──────── Records supplied

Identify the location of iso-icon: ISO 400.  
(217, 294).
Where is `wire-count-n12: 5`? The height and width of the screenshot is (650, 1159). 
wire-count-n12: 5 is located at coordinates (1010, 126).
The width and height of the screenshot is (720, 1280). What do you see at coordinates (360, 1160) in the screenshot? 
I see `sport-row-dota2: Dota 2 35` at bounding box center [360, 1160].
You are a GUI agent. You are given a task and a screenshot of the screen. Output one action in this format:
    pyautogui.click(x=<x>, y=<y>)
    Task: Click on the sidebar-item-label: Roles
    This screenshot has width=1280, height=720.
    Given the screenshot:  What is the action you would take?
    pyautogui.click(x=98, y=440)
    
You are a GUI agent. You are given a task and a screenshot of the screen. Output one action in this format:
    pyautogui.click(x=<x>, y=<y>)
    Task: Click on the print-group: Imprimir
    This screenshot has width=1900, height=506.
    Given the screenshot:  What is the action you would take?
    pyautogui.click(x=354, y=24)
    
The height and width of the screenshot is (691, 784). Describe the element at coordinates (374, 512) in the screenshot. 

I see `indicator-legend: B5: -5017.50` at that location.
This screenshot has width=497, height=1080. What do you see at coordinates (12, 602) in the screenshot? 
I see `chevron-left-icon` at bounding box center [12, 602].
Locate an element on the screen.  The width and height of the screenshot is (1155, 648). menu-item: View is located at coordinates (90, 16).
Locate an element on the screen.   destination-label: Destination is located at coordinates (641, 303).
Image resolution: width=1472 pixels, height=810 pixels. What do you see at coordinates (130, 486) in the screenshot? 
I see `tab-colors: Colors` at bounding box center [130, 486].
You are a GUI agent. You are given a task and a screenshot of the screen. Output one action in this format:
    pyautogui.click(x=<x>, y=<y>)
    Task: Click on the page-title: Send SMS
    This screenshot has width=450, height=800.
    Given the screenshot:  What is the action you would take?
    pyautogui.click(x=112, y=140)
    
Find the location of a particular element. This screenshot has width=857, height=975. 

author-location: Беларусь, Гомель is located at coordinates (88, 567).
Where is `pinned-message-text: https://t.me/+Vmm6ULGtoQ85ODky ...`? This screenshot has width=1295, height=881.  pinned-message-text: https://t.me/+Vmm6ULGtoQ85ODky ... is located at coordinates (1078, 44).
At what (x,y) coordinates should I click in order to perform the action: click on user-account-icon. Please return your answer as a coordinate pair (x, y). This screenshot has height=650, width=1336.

────────────────

*Work order:*
Copy out the entries above word for word, starting with the line that contains "This screenshot has width=497, height=1080." and ending with the line that contains "author-location: Беларусь, Гомель", both of those lines included.

*Output of the exercise:*
This screenshot has width=497, height=1080. What do you see at coordinates (12, 602) in the screenshot? 
I see `chevron-left-icon` at bounding box center [12, 602].
Locate an element on the screen.  The width and height of the screenshot is (1155, 648). menu-item: View is located at coordinates (90, 16).
Locate an element on the screen.   destination-label: Destination is located at coordinates (641, 303).
Image resolution: width=1472 pixels, height=810 pixels. What do you see at coordinates (130, 486) in the screenshot? 
I see `tab-colors: Colors` at bounding box center [130, 486].
You are a GUI agent. You are given a task and a screenshot of the screen. Output one action in this format:
    pyautogui.click(x=<x>, y=<y>)
    Task: Click on the page-title: Send SMS
    This screenshot has width=450, height=800.
    Given the screenshot:  What is the action you would take?
    pyautogui.click(x=112, y=140)
    
Find the location of a particular element. This screenshot has width=857, height=975. 

author-location: Беларусь, Гомель is located at coordinates (88, 567).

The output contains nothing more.